▸ **TASK INSTRUCTIONS**:
A - Reproduce word for word the part of the text on poem-writing machines starting with "We are rapidly" and going on through "first copulatory encounter?".
B - Decide whether each statement agrees with the text on poem-writing machines, answering yes or no and quoting the words of the text that settle it: (i) Margaret Boden is a professor of cognitive science at the University of Sussex. (ii) CAPTCHA tests would fully deal with automatic submission packets. (iii) According to Yamakawa, the average estimated delivery date among researchers for the AGI is 2040.

▸ **TEXT TO READ**:
•••
Now imagine that poemat also equipped with a program capable of generating cover letters with random author names, and sending out electronic submission packets. Any literary journal or book publisher who did not require a reading fee would be instantly inundated with more material than they could possibly read, and the sheer scale alone would make it impossible to separate the machine-generated packets from the ones submitted by humans. Not even CAPTCHA tests would fully deal with these automatic packets, since a determined human in charge of the poemat could still sit at his desk for an hour or two a day and enter the codes, or simply move to printing out the packets and sending them manually. And again, this scenario only involves a single poemat. But the existence of one would quickly lead to many, possibly forcing the entire industry to adopt submission fees to counter what would quickly become spam. Perhaps worse, however, if the purpose were self-promotion, a resolutely unethical person with deep enough pockets could theoretically establish an award-winning career as a poet without having himself written a single line. What then happens if that person wins, say, a Guggenheim Fellowship? Would the entire endeavor of poetry be devalued?
We are rapidly moving toward an era in which scenarios such as this will become more than just thought experiments. One of our few saving graces is that today’s algorithms have not yet progressed to the point of being able to fool everyone. Yet they are still at least moderately sophisticated, and competitions such as Dartmouth’s will ensure that they only grow more so.30
What then are the limitations of poem-generating algorithms? Could a machine ever write an epic poem such as Paradise Lost, or a narrative poem such as B.H. Fairchild’s “Body and Soul”? A coherent sestina or heroic crown of sonnets? Could it even write a simple extended metaphor such as e e cummings’s “she being Brand,” which describes a speaker’s attempts at learning to drive a car with a manual transmission, but which is obviously about—without ever saying so—the speaker’s first copulatory encounter?
Answers are, unfortunately, unclear. Scholars such as Margaret Boden, a professor of cognitive science at the University of Sussex, have argued that computers have already modeled the three main types of creativity—combinatorial, exploratory, and transformational—providing them with the ability to mimic creative thought. However, the combinatorial creativity necessary to create fresh poetic imagery is unlikely to be found in artificial intelligence:
Most random word combinations… would be senseless. A practiced poet might be able to use them in a way that showed their relevance—to each other and/or to some other ideas that we find interesting. But the computer itself could not. Unless the programmer had provided clear criteria for judging relevance, the random word combinations couldn’t be pruned to keep only the valuable ones. There are no such criteria, at present.31
On the other hand, Hiroshi Yamakawa, Director of Dwango AI Laboratory and one of Japan’s leading artificial intelligence researchers, is working on creating “a human-like artificial general intelligence (AGI) by learning from the architecture of the entire brain”—a process which uses “the integration of artificial neural networks and machine-learning modules while using the brain’s hard wiring and a reference,” resulting in a problem-solving ability that “will be more similar to human intelligence.”32 Such a creation would almost certainly push the boundaries of machine-generated poetry. According to Yamakawa, the average estimated delivery date among researchers for this AGI is 2030.
•••
▸ **DATA EXCERPT**:
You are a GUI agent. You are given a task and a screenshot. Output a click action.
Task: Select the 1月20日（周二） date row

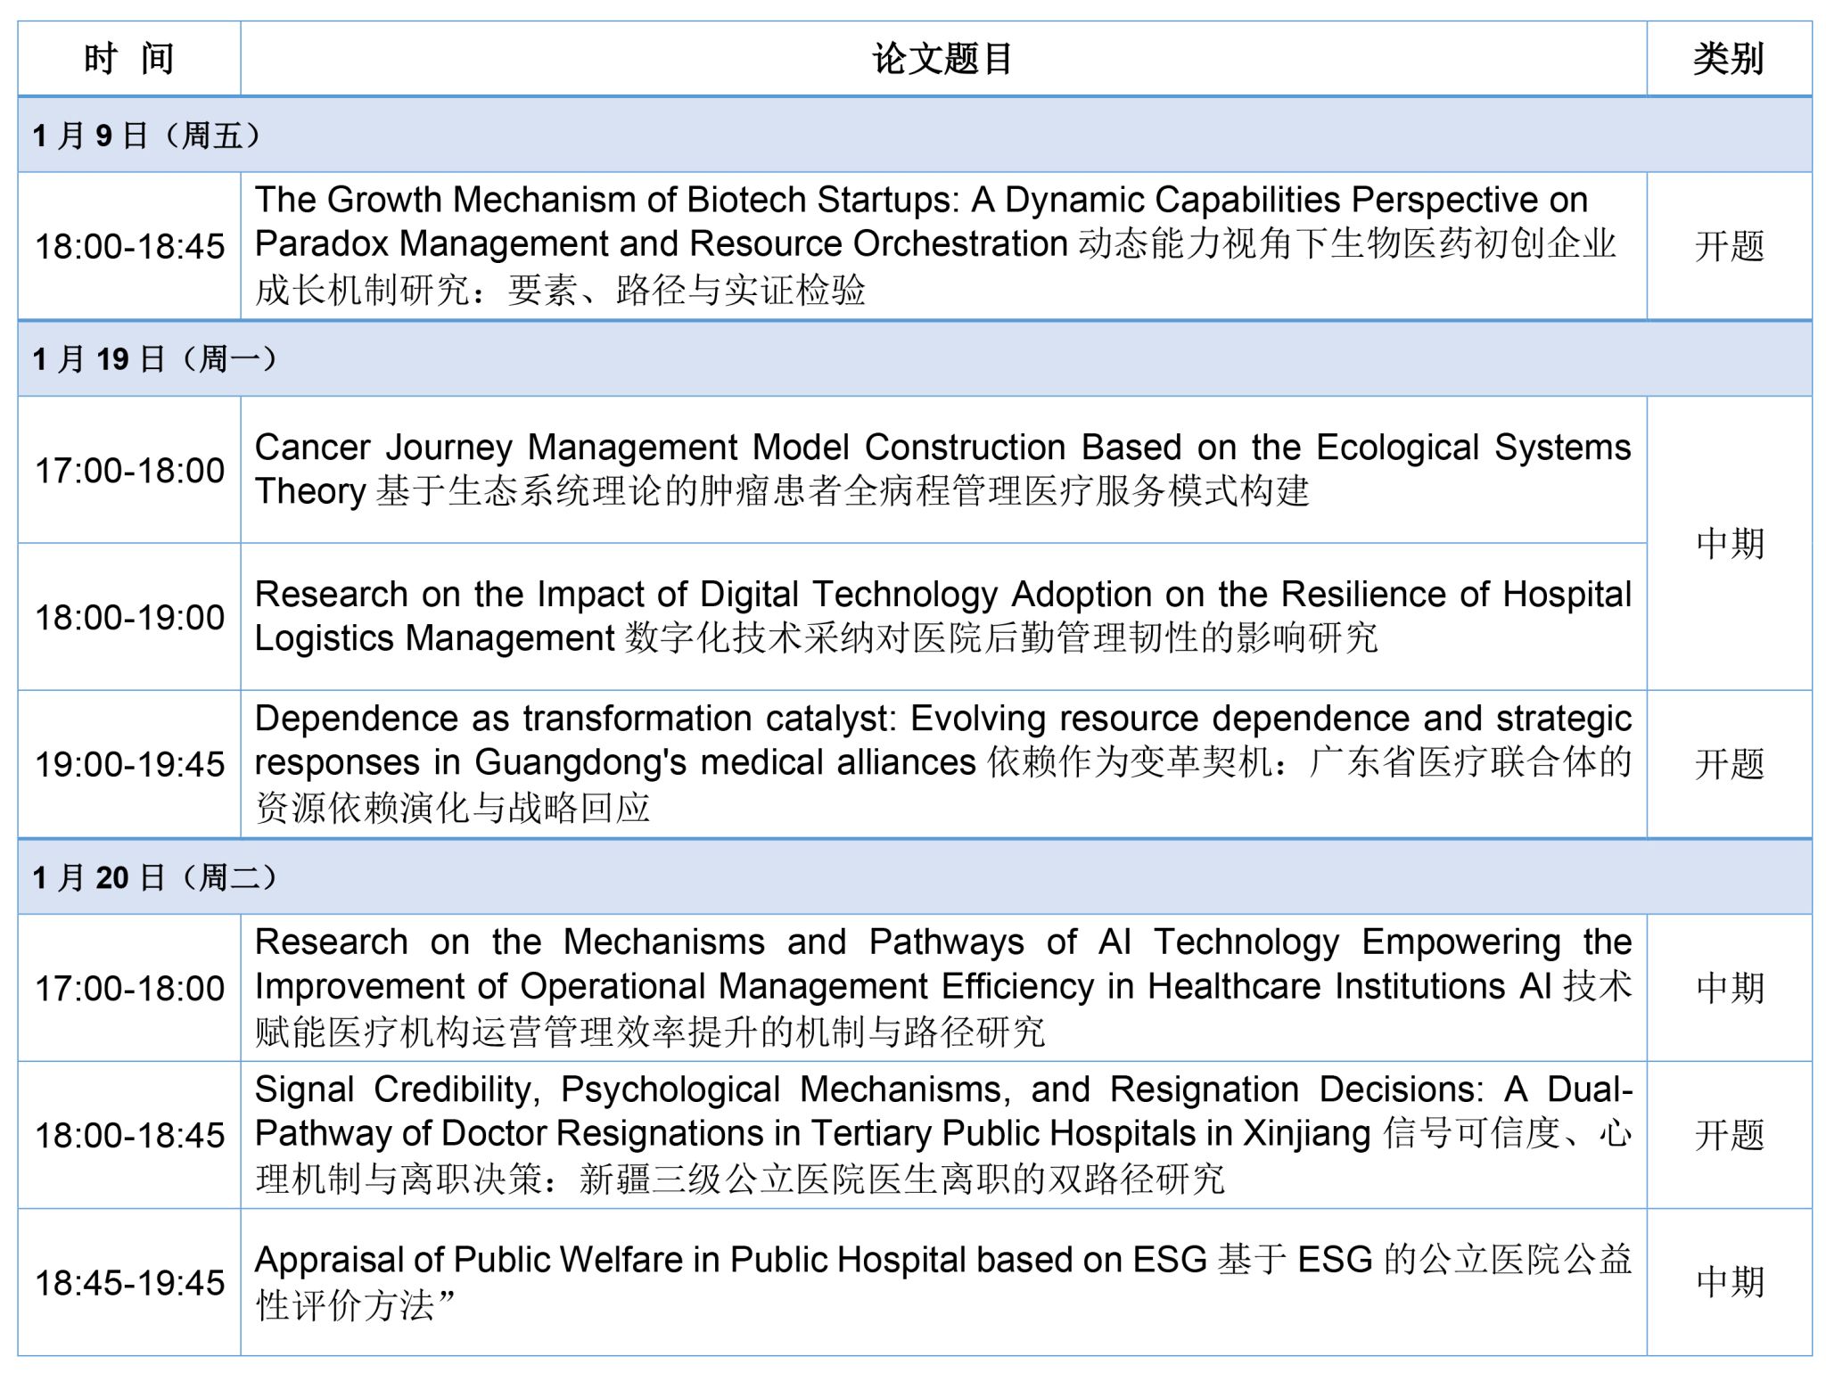tap(155, 877)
•••
▸ **WRITTEN RESPONSES**:
A -
We are rapidly moving toward an era in which scenarios such as this will become more than just thought experiments. One of our few saving graces is that today’s algorithms have not yet progressed to the point of being able to fool everyone. Yet they are still at least moderately sophisticated, and competitions such as Dartmouth’s will ensure that they only grow more so.30
What then are the limitations of poem-generating algorithms? Could a machine ever write an epic poem such as Paradise Lost, or a narrative poem such as B.H. Fairchild’s “Body and Soul”? A coherent sestina or heroic crown of sonnets? Could it even write a simple extended metaphor such as e e cummings’s “she being Brand,” which describes a speaker’s attempts at learning to drive a car with a manual transmission, but which is obviously about—without ever saying so—the speaker’s first copulatory encounter?

B -
(i) Yes: "Margaret Boden, a professor of cognitive science at the University of Sussex"
(ii) No: "Not even CAPTCHA tests would fully deal with these automatic packets"
(iii) No: "the average estimated delivery date among researchers for this AGI is 2030"